We exploited and compared different processing techniques for Sentinel-1 data to extract information for rapid mapping activities. Regarding incoherent change detection algorithms, we calculated the log ratio of intensity and the intensity correlation normalised difference, while a normalised coherence difference and a multi-temporal approach were tested as an instance for coherent change detection algorithms. All algorithms were tested regarding their informative value using the Receiver Operating Characteristic curve. The analysis showed that incoherent methods delivered a better basis for rapid mapping activities in this case with an Area Under the Curve of up to 0.849 under a logistic regression classifier.
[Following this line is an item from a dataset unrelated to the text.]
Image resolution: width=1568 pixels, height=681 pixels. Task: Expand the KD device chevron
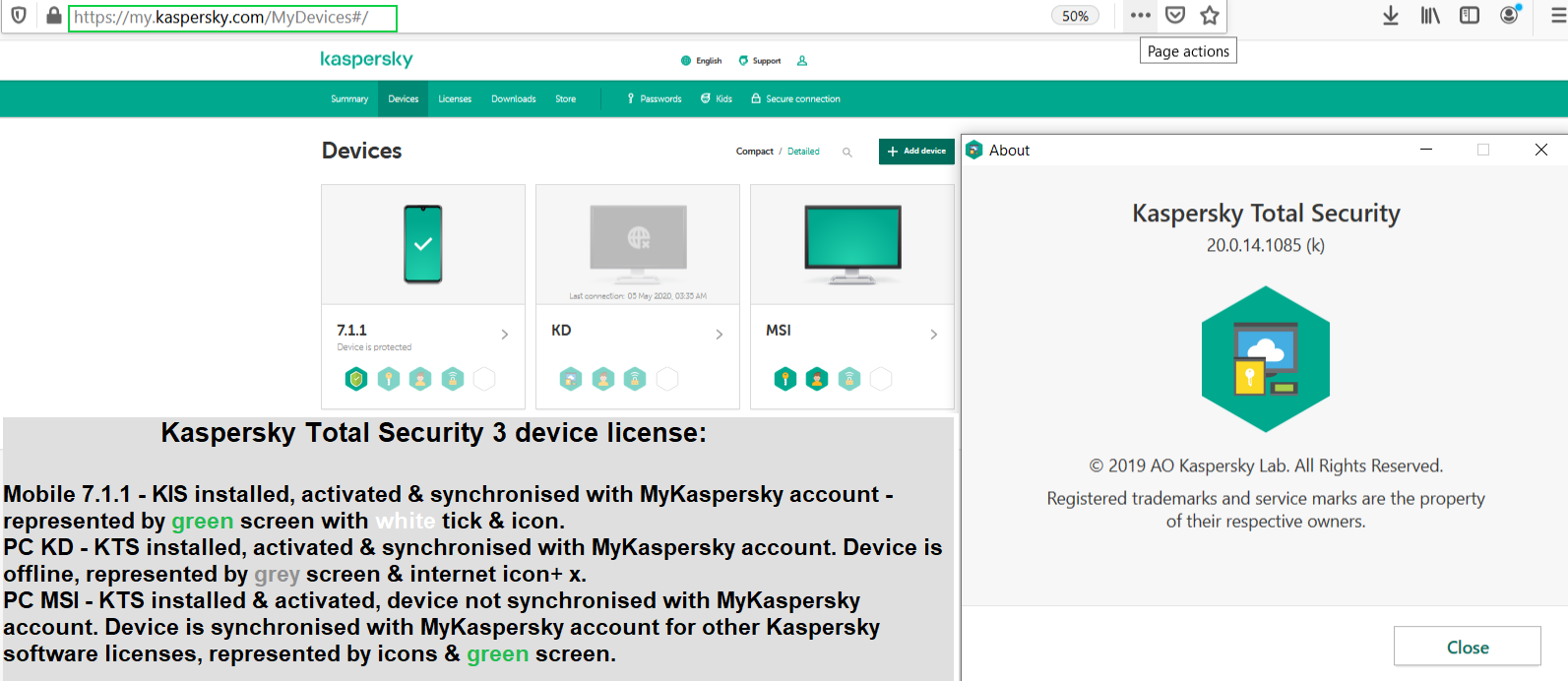(x=720, y=335)
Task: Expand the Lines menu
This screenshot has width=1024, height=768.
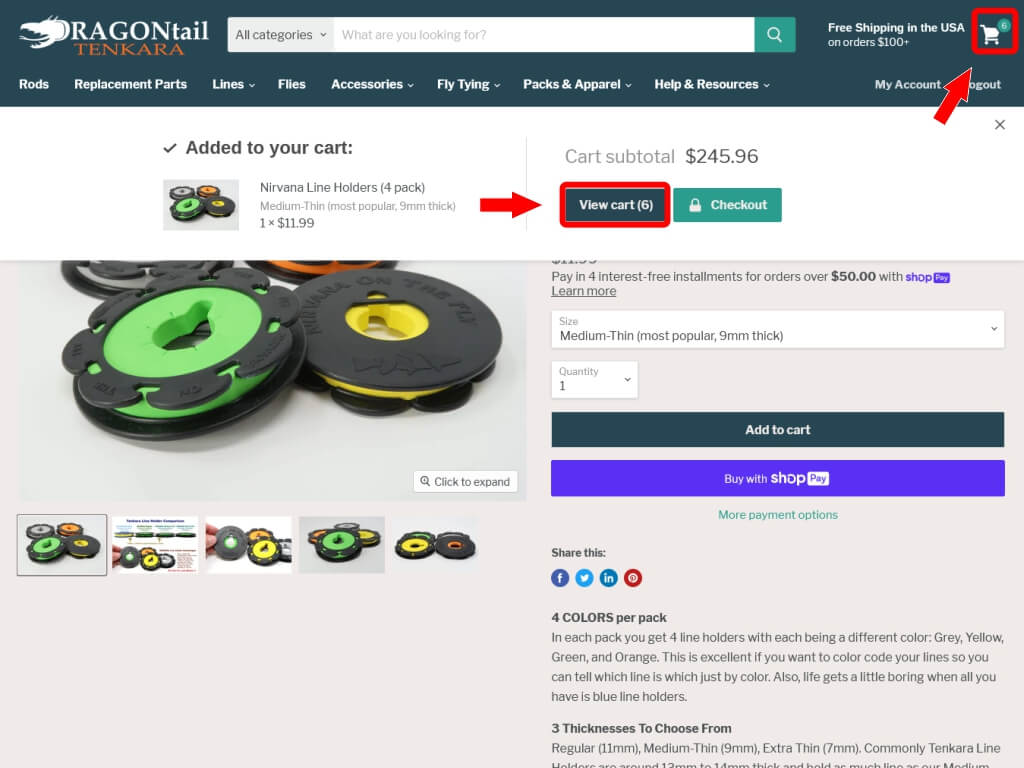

The dense vegetation cover in this region caused low coherence values also in non-affected areas, which made the coherence-based methods less meaningful.
For long term monitoring of the vegetation cover after the TDF, the Standard Vegetation Index (SVI) was calculated in the Google Earth Engine based on 16-day Enhanced Vegetation Index data captured by the MODIS sensor. Even though the SVI is commonly used for drought monitoring, we tested its capabilities for recovery monitoring in Brumadinho. The TDF caused a severe drop in the SVI values, which remained at a low level. The analysis shows that the vegetation cover has not reached the pre-TDF conditions yet.
The presentation focuses on the results coming from the Sentinel-1-based mapping approach as well as the possibilities and limitations of vegetion recovery monitoring with MODIS data, but also briefly discusses the potential of a GIS-based modelling approach to emphasise the ubiquity of geospatial data throughout the disaster management cycle regarding TDFs.